▶ Work item
Only lines containing the word "step" are needed; pull them out of the material.
+ + +
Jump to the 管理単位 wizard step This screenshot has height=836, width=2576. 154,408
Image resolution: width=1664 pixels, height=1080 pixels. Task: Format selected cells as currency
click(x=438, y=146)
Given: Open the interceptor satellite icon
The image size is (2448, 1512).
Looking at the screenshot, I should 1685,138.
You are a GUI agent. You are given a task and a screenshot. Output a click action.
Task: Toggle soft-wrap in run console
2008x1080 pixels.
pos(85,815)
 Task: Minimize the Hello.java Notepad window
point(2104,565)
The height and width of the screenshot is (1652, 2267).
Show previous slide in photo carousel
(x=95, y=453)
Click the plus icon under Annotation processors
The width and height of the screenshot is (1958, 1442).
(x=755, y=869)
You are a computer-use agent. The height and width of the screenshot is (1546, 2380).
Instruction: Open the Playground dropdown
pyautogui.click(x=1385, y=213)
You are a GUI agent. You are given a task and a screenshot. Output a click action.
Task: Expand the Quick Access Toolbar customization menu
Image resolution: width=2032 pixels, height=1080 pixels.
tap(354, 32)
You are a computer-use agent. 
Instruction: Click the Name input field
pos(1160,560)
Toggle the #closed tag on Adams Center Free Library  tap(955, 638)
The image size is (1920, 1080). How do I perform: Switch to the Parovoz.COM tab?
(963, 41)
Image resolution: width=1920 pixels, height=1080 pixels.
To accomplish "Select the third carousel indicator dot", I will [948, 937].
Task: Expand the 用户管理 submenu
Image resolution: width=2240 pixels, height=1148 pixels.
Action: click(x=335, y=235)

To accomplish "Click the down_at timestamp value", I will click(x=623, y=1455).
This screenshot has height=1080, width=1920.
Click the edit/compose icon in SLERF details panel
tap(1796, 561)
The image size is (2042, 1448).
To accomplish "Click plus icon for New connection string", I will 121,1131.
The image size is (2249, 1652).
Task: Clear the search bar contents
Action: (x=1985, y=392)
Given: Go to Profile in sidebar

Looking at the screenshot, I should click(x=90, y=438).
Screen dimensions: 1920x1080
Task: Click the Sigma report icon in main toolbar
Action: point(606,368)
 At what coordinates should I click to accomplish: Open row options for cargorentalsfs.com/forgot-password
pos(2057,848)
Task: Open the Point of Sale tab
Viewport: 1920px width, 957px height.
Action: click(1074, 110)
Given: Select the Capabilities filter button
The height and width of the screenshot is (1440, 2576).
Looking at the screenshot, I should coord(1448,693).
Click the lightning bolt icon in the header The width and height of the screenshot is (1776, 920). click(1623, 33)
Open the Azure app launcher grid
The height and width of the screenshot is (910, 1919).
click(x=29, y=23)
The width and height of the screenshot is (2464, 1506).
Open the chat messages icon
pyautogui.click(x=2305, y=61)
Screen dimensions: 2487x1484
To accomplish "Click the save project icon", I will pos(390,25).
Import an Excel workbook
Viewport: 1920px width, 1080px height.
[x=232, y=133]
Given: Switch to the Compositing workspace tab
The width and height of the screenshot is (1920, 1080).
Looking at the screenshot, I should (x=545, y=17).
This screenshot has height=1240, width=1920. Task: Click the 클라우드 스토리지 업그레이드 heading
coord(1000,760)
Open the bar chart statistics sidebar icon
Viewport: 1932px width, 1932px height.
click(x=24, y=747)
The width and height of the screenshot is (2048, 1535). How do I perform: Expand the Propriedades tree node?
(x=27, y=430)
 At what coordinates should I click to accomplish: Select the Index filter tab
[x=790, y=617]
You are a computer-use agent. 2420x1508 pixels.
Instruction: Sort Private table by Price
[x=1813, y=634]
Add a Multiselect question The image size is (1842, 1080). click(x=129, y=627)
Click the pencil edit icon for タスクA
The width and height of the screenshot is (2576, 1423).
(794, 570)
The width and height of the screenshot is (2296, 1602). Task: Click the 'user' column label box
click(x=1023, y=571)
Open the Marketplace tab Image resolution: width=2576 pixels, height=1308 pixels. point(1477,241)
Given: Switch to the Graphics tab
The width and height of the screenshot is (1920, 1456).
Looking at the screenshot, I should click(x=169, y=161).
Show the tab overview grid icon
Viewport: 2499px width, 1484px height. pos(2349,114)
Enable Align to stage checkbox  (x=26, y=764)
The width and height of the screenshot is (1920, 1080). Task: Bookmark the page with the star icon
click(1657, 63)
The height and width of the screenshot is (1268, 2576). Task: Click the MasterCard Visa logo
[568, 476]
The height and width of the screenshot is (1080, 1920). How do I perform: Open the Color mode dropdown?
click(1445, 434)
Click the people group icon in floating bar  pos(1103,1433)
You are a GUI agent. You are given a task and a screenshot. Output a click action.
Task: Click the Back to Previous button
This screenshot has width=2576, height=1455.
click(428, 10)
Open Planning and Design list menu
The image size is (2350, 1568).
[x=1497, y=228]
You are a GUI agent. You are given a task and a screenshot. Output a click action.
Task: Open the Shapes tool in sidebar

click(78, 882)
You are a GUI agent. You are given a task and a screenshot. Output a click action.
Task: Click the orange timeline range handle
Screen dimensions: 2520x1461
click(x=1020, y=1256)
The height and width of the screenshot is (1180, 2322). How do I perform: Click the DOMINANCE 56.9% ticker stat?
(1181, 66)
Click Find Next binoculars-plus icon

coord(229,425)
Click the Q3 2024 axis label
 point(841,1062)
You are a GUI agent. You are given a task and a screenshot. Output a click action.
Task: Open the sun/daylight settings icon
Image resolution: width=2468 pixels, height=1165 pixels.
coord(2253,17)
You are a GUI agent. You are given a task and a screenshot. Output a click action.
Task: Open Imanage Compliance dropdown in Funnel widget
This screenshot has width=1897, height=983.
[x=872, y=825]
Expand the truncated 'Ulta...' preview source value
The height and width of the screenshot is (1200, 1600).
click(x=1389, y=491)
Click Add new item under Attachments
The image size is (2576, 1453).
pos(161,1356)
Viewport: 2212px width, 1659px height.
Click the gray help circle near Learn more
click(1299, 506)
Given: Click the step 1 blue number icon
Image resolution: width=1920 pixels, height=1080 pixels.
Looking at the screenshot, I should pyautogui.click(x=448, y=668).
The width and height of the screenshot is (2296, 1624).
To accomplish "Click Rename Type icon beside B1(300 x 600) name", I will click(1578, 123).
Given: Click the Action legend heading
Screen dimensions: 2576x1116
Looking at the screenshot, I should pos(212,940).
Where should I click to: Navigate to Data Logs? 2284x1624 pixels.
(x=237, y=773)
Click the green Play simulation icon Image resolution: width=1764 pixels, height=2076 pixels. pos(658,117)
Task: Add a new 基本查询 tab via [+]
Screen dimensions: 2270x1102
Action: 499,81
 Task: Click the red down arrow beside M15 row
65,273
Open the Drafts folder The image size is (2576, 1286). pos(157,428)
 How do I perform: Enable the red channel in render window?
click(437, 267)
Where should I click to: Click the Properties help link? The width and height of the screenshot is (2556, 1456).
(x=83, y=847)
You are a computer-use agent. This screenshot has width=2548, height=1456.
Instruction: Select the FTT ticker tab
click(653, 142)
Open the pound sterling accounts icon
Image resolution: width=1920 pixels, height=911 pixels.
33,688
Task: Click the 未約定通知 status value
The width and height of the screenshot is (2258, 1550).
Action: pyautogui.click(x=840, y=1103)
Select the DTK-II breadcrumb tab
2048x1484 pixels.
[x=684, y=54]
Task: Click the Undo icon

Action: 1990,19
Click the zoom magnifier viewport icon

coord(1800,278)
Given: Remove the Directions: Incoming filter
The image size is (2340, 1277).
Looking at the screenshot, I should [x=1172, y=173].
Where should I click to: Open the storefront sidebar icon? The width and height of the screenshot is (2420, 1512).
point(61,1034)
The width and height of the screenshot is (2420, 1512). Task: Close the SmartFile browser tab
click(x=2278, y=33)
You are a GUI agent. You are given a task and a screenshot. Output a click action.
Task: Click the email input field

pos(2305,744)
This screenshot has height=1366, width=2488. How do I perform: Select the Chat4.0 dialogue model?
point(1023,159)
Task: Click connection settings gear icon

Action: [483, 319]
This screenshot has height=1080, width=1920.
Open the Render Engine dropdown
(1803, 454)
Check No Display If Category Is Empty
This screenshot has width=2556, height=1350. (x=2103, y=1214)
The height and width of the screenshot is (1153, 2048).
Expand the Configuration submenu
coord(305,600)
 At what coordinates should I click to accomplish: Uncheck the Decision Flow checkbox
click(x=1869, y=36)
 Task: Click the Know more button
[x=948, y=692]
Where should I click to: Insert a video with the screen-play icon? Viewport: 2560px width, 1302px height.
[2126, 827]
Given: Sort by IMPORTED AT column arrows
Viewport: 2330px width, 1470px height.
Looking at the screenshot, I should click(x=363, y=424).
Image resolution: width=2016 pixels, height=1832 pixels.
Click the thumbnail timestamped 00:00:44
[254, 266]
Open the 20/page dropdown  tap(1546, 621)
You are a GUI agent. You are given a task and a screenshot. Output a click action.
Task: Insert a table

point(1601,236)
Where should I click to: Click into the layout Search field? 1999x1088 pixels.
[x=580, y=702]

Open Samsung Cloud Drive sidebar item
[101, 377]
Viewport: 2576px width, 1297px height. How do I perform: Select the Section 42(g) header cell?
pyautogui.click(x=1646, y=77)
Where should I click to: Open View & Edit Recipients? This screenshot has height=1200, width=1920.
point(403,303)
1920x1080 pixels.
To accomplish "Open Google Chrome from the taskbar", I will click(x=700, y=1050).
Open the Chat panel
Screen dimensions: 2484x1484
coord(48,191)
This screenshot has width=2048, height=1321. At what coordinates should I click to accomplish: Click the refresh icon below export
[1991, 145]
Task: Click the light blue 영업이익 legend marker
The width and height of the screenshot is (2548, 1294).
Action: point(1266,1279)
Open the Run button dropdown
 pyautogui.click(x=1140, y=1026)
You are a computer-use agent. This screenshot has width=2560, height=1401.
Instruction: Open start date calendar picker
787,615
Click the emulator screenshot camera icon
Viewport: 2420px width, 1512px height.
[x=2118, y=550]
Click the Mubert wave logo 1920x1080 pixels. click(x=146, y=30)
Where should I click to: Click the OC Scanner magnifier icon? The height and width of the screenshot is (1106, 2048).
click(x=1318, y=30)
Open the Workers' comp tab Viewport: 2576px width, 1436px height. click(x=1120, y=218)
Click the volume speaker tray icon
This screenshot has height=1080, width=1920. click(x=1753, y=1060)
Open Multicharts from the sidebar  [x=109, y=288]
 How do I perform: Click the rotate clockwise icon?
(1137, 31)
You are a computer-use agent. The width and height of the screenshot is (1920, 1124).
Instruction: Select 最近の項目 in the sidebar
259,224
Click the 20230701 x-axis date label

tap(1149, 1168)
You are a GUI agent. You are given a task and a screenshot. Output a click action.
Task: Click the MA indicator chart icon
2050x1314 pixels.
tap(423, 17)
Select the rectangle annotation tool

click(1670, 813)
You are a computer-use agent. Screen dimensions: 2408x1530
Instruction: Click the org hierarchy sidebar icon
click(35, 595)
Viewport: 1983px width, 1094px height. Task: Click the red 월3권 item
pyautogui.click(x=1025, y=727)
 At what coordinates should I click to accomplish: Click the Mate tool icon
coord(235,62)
+ + +
▶ Solution to the problem
Jump to the 管理単位 wizard step This screenshot has height=836, width=2576. 154,408
Given: Click the step 1 blue number icon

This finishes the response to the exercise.